I make her laugh with embarrassing period stories, and by the time the bath water is cooling, she's calmer.
"Thank you," she whispers. "It’s getting harder to talk to Dad about stuff like this. I don't know what I would have done if you weren't here."
My throat tightens. "I'm glad I was."
I hear the front door open downstairs. Chance is back.
"Why don't you get into comfortable clothes and rest?" I suggest. "I'll handle dinner and talk to your dad."
Mel nods.
I head downstairs and find Chance in the kitchen, washing his hands at the sink. He looks exhausted, his shoulders tight with stress.
"Where's Mel?" he asks.
"Upstairs." I move closer, lower my voice. "She started her period on the way back from school. She came home upset."
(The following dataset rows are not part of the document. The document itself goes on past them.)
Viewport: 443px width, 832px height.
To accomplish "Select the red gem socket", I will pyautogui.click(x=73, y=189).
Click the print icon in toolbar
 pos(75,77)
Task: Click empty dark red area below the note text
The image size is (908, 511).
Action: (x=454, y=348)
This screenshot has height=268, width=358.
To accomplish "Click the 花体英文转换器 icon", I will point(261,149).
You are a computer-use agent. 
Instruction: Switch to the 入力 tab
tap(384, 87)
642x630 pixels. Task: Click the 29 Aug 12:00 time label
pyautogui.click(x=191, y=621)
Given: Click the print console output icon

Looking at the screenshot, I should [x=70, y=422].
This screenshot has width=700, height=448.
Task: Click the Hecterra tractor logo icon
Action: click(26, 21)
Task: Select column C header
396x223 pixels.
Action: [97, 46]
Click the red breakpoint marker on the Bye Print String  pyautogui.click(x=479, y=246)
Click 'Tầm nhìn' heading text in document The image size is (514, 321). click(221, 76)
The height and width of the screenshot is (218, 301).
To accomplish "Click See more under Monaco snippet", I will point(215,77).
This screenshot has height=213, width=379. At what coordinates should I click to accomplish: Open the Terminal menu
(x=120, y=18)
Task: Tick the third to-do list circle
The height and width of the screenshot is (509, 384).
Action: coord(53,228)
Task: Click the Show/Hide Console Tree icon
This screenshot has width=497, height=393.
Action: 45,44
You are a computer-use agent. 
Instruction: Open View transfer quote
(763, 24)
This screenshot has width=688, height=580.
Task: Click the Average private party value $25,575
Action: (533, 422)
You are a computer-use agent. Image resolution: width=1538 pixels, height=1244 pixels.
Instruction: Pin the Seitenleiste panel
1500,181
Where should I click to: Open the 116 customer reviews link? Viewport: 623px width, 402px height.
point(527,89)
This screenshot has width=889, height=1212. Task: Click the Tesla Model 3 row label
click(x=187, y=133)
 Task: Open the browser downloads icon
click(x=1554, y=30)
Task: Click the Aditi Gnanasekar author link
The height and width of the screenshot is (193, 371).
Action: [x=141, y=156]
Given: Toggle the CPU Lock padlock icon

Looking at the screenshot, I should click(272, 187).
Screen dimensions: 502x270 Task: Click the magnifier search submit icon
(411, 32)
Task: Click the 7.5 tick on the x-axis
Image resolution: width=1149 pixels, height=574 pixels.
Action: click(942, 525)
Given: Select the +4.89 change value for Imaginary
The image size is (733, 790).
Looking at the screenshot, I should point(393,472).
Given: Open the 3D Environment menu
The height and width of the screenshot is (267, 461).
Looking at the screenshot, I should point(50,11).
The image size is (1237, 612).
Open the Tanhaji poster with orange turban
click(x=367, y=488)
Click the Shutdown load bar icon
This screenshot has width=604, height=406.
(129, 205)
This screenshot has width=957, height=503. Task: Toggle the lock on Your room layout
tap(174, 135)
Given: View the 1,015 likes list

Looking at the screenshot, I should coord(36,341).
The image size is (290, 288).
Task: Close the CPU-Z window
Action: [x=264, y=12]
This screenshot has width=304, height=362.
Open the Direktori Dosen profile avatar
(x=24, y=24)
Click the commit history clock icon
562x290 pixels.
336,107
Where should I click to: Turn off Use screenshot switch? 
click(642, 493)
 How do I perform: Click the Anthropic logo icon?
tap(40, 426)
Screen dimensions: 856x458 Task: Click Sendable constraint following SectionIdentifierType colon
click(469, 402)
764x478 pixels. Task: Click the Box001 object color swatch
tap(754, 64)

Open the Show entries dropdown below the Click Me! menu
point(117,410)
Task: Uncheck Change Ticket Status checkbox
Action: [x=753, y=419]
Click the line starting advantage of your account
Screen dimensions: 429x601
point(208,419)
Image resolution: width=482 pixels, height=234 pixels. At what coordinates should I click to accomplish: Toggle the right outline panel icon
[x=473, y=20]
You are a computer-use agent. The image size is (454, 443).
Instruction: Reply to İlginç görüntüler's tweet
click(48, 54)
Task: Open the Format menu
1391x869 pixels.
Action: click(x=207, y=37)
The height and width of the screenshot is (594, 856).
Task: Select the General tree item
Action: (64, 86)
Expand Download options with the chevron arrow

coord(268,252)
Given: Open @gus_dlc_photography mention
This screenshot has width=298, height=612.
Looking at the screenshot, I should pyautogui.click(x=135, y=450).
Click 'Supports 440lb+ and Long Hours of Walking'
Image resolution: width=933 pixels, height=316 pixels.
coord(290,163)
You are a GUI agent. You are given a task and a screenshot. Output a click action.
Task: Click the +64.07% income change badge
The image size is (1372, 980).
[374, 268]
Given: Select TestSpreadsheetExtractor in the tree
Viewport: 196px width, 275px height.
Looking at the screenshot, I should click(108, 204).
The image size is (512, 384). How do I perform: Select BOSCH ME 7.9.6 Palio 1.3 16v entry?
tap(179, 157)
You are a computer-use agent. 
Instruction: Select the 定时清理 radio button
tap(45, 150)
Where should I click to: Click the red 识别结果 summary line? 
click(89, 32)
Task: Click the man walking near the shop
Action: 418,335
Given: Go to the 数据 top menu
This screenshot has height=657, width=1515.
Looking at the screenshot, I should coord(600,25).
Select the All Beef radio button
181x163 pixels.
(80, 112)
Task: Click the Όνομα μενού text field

Chance rushes towards the stairs then freezes. "Is she okay?"
"She's fine. She panicked at the thought of everyone at school laughing at her, but only Mr. Tom and Sarah saw it.
"I touch his arm gently, feel the muscle jump under my palm.
"I explained they’re not the type to spread this and told her my embarrassing story with my first period. She had a bath and went to lie down."
He stares at me, and I watch something shift in his expression.
"Thank you for being here. She’s changing. There are things she doesn’t feel comfortable sharing with me anymore." He sighs. “We used to talk about everything.”
"She’s growing."
We’re standing close to each other, his arm warm under my hand. The moment stretches, charged with all the tension that's been building between us for days.
He steps closer. The scent of leather, hay and something masculine that makes my head spin reaches my nostrils. His eyes drop to my mouth.
"Anita," his voice is rough, his eyes dark with want.
I think he's going to kiss me. Every nerve in my body is screaming for it.
But then he jerks back, putting distance between us like I burned him.
"I can’t."
He walks away, leaving me aching and confused in the middle of the kitchen.
That night, I lie in bed staring at the ceiling. I'm falling in love with his strength, vulnerability, the way he cares for Mel and the ranch.
But he's made it clear: my staying at his house is business.
This is supposed to be about fresh starts and horses and healing from Grumps. Not about falling for a wounded cowboy who doesn't want to be healed.
But my heart doesn't listen to logic. I'm already in too deep to protect myself from the heartbreak that's inevitably coming.
I get up, unable to sleep, and put my coat on. The house is quiet and dark as I slip outside. The December air bites at my cheeks, but I need to move, need to think, need to be somewhere that makes sense.
The barn is warm compared to outside, heated by the horses' bodies. Duke nickers softly when he sees me, and I go to his stall, running my hands over his soft nose.
"I'm way over my head, Duke.”
He blows softly, as if he understands.
I lean against the stall door and let myself feel everything I've been holding back. The fear, the longing, the impossible hope that maybe, just maybe, this broken man might let himself love me back.
But hope is dangerous. And I'm starting to think I'm not brave enough to keep hoping when every sign points to heartbreak.